I became a vegetarian not just because my cartoon dopelganger Lisa Simpson become one, but because I saw the connection between animal rights and the effects animal consumption have on greenhouse gas emissions. After more than 20 years riding public transit in LA, I still take public transit twice a week to work. Not just because it saves me money, but because traffic congestion and auto emissions continues to affect the quality of life of so many Angelenos. And since I don’t have recycling collection in my apartment building, let alone composting in my apartment building, I sneak around looking for blue recycling bins in my neighborhood and keep a compost bin nicely tucked away in my fire escape. However, the fundamental shift in the way I saw the world and what I want it to be took place in 2005 in the aftermath of Hurricane Katrina. I realized that I had a moral obligation to become more involved in environmental issues because of the disproportionate effects communities of color will continue to face from climate change.

In the last year or so I’ve had to think a lot about what my role is in the environmental movement. I became the Director of the Don’t Waste LA campaign at LAANE, an exciting and incredibly inspiring effort to change the way we deal with waste in Los Angeles.
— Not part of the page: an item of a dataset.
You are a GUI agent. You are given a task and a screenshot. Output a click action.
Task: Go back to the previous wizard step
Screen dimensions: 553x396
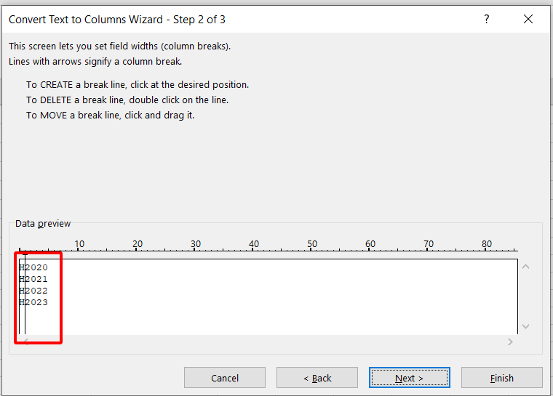tap(317, 378)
Los Angeles set a goal to become a “Zero Waste” city by 2025, meaning it would divert at least 90% of its waste from landfills—one of the leading contributors to greenhouse gas emissions. As my predecessor took on a new and important role under the new Garcetti mayoral administration, I was tasked with taking the campaign to the finish line with the approval of the Zero Waste LA Franchise Policy–radically transforming waste and recycling collection for commercial businesses and apartments and (FINALLY) requiring that recycling be offered to all customers. On top of that, the vast improvements under this new system will greatly benefit the hard working men and women that truly are the backbone of this zero waste system. This is what being in the environmental movement is about, and it is incredibly exciting to be part of such a cutting edge campaign. And on a personal level, it merges my core values around respecting and caring for workers and the environment in my home turf.

But I kept thinking to myself as I took on this new role, “No one else really looks like me.” Quite reminiscent of another reflection I had many years ago on another facet of my identity–feminism. That was a long and arduous journey towards embracing and taking ownership of the label. In this case, I had to jump right in and literally be on camera as the spokeperson for an environmentally-focused campaign. Would I do it justice? Will they see me as a “true” face of this campaign and movement? Do people see me as an environmentalist? All this thoughts crossed my mind as I prepared myself for many days of advocacy at city hall, countless radio, print and TV interviews leading up to the vote and ordinance signing ceremony, and in building relationships with coalition members (who I might add, welcomed me with open arms).

I have big shoes to fill, thanks to the hard work of those who carried our Don’t Waste LA for many years, and the countless environmental activists that brought attention to the issue of waste and the impact is has on workers and the environment way before us. It takes those of us going in and out of different worlds to connect people who may not always talk to and work with each other. Now I have to embrace my role in this work in order to inspire more people who look like me to feel right at home.